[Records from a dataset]
★ ★ ★

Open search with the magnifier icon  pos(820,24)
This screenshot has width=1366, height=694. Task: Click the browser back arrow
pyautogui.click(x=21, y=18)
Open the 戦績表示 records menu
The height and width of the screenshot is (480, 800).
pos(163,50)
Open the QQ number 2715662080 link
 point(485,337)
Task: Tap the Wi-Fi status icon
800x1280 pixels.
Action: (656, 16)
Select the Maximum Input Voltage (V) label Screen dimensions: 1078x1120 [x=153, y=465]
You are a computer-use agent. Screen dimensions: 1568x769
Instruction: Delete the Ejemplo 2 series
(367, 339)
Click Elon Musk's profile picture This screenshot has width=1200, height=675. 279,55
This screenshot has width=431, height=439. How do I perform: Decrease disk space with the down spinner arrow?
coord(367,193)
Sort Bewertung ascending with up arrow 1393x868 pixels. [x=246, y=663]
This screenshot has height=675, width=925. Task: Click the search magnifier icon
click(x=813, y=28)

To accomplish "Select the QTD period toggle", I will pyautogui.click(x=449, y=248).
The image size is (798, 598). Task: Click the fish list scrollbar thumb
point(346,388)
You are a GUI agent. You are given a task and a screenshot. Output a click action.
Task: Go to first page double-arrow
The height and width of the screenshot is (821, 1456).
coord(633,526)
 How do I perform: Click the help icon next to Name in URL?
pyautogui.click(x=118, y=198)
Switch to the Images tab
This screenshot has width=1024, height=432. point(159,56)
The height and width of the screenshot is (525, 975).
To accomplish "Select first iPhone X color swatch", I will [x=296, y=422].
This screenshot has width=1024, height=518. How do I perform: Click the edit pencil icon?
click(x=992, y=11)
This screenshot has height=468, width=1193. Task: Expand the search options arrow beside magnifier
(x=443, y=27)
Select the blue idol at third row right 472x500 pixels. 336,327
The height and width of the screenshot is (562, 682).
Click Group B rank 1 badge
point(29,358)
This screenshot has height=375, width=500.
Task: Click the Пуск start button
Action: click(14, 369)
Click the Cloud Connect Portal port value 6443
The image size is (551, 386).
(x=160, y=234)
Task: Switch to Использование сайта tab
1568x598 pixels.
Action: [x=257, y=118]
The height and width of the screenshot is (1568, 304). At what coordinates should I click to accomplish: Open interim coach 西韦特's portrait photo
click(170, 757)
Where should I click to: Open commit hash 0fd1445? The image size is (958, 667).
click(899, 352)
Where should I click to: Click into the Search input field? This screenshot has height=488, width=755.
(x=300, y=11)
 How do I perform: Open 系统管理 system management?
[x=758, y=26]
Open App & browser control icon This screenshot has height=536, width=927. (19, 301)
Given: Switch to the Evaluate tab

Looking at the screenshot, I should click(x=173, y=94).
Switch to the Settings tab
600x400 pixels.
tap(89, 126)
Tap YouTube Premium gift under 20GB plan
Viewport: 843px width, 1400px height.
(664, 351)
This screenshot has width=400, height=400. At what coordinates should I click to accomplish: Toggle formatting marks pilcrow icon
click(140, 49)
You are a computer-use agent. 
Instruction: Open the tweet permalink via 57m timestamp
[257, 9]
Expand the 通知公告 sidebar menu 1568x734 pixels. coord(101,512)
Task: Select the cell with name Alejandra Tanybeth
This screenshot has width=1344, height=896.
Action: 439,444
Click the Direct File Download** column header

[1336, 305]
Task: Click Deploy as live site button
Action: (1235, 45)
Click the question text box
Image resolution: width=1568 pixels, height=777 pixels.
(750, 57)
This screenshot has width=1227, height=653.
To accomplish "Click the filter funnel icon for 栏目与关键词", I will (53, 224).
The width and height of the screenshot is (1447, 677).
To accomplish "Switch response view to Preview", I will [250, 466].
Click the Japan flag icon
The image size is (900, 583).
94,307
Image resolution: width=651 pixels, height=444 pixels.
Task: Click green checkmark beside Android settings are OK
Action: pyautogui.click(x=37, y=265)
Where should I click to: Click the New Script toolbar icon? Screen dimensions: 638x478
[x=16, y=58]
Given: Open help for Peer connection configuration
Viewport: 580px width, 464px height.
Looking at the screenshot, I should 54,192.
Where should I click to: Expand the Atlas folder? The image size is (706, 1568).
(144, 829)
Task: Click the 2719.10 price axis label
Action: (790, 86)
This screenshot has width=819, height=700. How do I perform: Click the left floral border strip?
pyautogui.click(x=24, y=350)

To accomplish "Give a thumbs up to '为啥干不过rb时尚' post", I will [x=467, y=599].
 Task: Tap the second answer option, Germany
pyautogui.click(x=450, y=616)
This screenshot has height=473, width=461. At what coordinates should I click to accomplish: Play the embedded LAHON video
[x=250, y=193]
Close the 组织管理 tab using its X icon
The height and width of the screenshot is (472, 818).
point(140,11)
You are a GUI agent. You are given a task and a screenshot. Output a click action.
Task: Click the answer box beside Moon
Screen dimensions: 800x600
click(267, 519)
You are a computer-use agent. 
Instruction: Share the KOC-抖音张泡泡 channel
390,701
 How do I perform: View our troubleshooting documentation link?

★ ★ ★

| What is expected |
The result consists of the line with "Where should I click to: Click the" through the last line of the entries above, repeated exactly and with nothing else.

| Exercise response |
Where should I click to: Click the New Script toolbar icon? Screen dimensions: 638x478
[x=16, y=58]
Given: Open help for Peer connection configuration
Viewport: 580px width, 464px height.
Looking at the screenshot, I should 54,192.
Where should I click to: Expand the Atlas folder? The image size is (706, 1568).
(144, 829)
Task: Click the 2719.10 price axis label
Action: (790, 86)
This screenshot has width=819, height=700. How do I perform: Click the left floral border strip?
pyautogui.click(x=24, y=350)

To accomplish "Give a thumbs up to '为啥干不过rb时尚' post", I will [x=467, y=599].
 Task: Tap the second answer option, Germany
pyautogui.click(x=450, y=616)
This screenshot has height=473, width=461. At what coordinates should I click to accomplish: Play the embedded LAHON video
[x=250, y=193]
Close the 组织管理 tab using its X icon
The height and width of the screenshot is (472, 818).
point(140,11)
You are a GUI agent. You are given a task and a screenshot. Output a click action.
Task: Click the answer box beside Moon
Screen dimensions: 800x600
click(267, 519)
You are a computer-use agent. 
Instruction: Share the KOC-抖音张泡泡 channel
390,701
 How do I perform: View our troubleshooting documentation link?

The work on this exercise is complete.